Problem details. Rewrite the rows below as a numbered list with one line per item, leaving out any blank lines.

Input data.
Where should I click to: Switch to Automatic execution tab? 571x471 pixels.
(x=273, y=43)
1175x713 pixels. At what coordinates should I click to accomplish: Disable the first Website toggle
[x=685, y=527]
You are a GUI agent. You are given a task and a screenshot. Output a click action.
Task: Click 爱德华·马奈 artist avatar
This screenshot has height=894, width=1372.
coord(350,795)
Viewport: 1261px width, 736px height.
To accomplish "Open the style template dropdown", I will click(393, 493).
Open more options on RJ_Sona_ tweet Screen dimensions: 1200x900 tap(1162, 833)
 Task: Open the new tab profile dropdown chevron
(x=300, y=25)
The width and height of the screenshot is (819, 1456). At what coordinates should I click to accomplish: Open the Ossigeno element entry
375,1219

Full output.
1. Where should I click to: Switch to Automatic execution tab? 571x471 pixels.
2. (x=273, y=43)
3. 1175x713 pixels. At what coordinates should I click to accomplish: Disable the first Website toggle
4. [x=685, y=527]
5. You are a GUI agent. You are given a task and a screenshot. Output a click action.
6. Task: Click 爱德华·马奈 artist avatar
7. This screenshot has height=894, width=1372.
8. coord(350,795)
9. Viewport: 1261px width, 736px height.
10. To accomplish "Open the style template dropdown", I will click(393, 493).
11. Open more options on RJ_Sona_ tweet Screen dimensions: 1200x900 tap(1162, 833)
12.  Task: Open the new tab profile dropdown chevron
13. (x=300, y=25)
14. The width and height of the screenshot is (819, 1456). At what coordinates should I click to accomplish: Open the Ossigeno element entry
15. 375,1219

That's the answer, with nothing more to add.